DNS-Challenge Datasets

DNS-Challenge datasets are noise suppression dataset.

  • DNS-Challenge 1 (Interspeech 2020): Widebank(16kHz), 500 hours of clean speech from LibriVox audiobooks. It contains a synthetic dev test set with clean and noisy pairs that can be used for calculating intrusive objective metrics. It also contains a real recording dev test set and a blind test set that can be used for calculating non-intrusive objective metrics and subjective metrics.
  • DNS-Challenge 2 (ICASSP 2021): Wideband(16kHz), 760 hours of clean speech (singing voice, emotion data, and non-English are added).
  • DNS-Challenge 3 (Interspeech 2021): Wideband(16kHz) & Fullband(48kHz).
  • DNS-Challenge 4 (ICASSP 2022): Fullband(48kHz). Personalized train dataset added.
  • DNS-Challenge 5 (ICASSP 2023): Fullband(48kHz). Headset dataset added.

For 16kHz dataset, we recommend to download DNS-Challenge 3 wideband train dataset and DNS-Challenge 1 synthetic testset.
For 48kHz dataset, we recommend to download DNS-Challenge 5 speakerphone train dataset. Note that no test set with clean and noisy pairs is provided. Test sets with only noisy files are provided.

Preparing dataset

Download

Download the dataset from here.
For DNS-Challenge 1 synthetic dev test set, we provide a pre-processed version here

Downsample

If needed, downsample the dataset using scripts/resample.py.
For example, if you want to downsample to 24kHz, run the code below:

python -m scripts.resample --to-sr 24000 --from-dir ~/Datasets/DNS_Challenge/dataset_fullband --to-dir ~/Datasets/DNS_Challenge/dataset_24khz

Modify Configuration file

You have to change the dataset path and sampling rate of configuration file. Since there's no official testset composed of clean and noisy pairs for fullband, you can train with DNS-Challenge dataset and validate with other dataset. For example, in configs/fastenhancer/huge_dns.yaml, we trained FastEnhancer-Huge-noncausal at 24kHz using DNS-Challenge dataset and validated using Voicebank-demand testset.
Modify various configurations in data section of the config file as you wish.
If the dataset loading is too slow, you may consider increasing train.num_workers. If the speed is still slow, we recommend to write a code to synthesize dataset in advance and train using the synthesized dataset.

Dataset Code

For DNS-Challenge dataset, we load clean speech, noise, and optionally RIR. They are later mixed on-the-fly at the training code.
To check or modify the dataset code, see utils/data/ns_on_the_fly.py.

Training Code

To check or modify the training code for DNS-Challenge, see wrappers/ns_on_the_fly.py. Clean speech and noise pairs are loaded and mixed on-the-fly to generate noisy.

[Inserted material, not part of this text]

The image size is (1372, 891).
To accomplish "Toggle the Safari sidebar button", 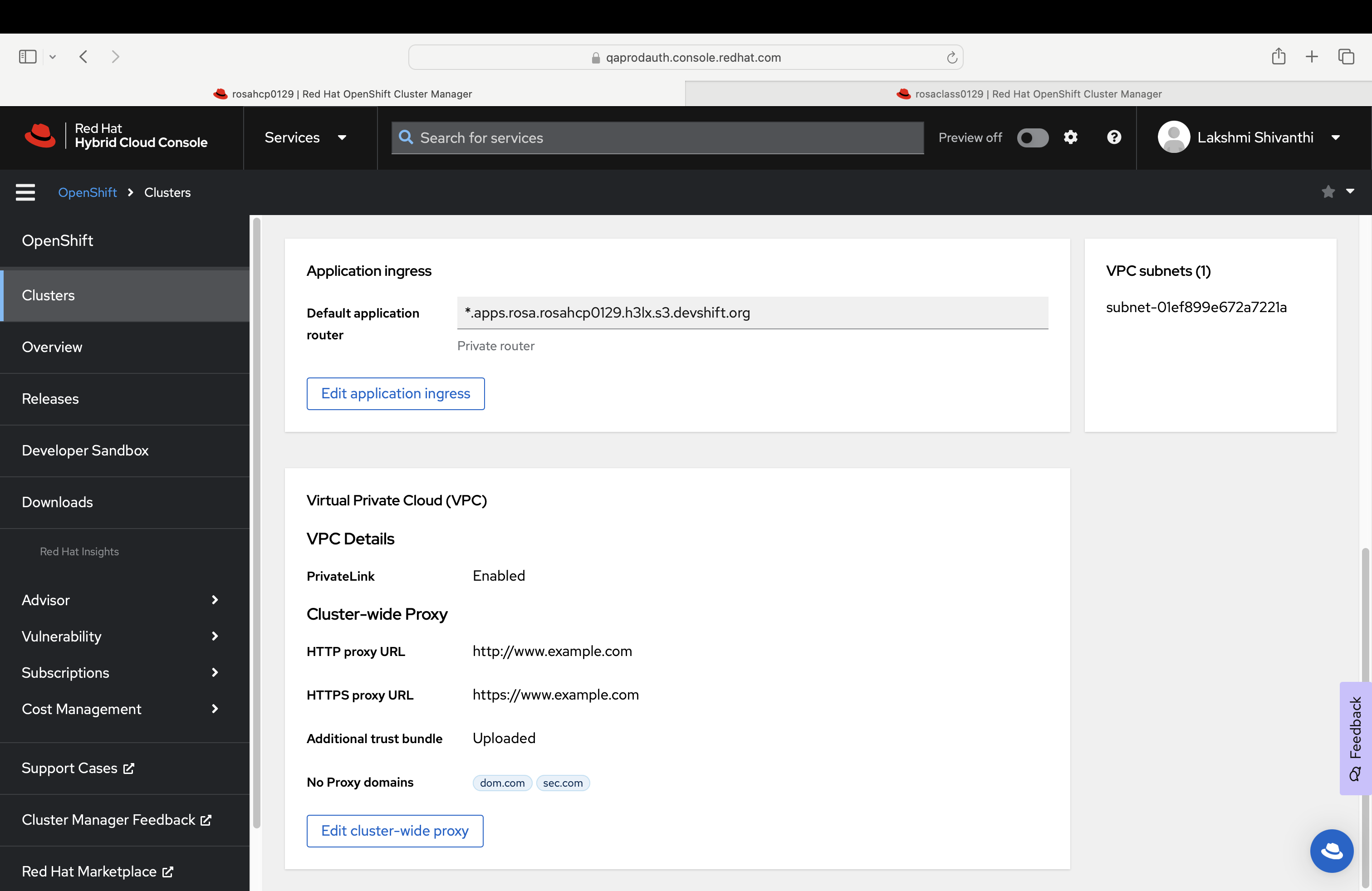I will (28, 56).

If you want to add RIR to clean speech, you have to modify the code.

  • config.yaml
  • Set data.reverb_prob higher than 0 and leq than 1.
  • Set data.rir_length to the max length of rir. For DNS-Challenge synthetic RIR, set it to 2 seconds (32000 for 16kHz and 96000 for 48khz).
  • wrappers/ns_on_the_fly.py
  • Add rir to self.keys
  • Load batch['rir'], and give it to self.snr_mixer.

In this case, the rir-convolved clean speech becomes the target, which means your model doen't perform dereverberation.
If you want to do dereverberation along with noise suppression, you have to implement on your own.
Some papers preserve only the first 100ms reflections and use that as a target (GTCRN, UL-UNAS).
In URGENT challenges, they find the rir_start_index and preserve the 50ms reflections from that starting point.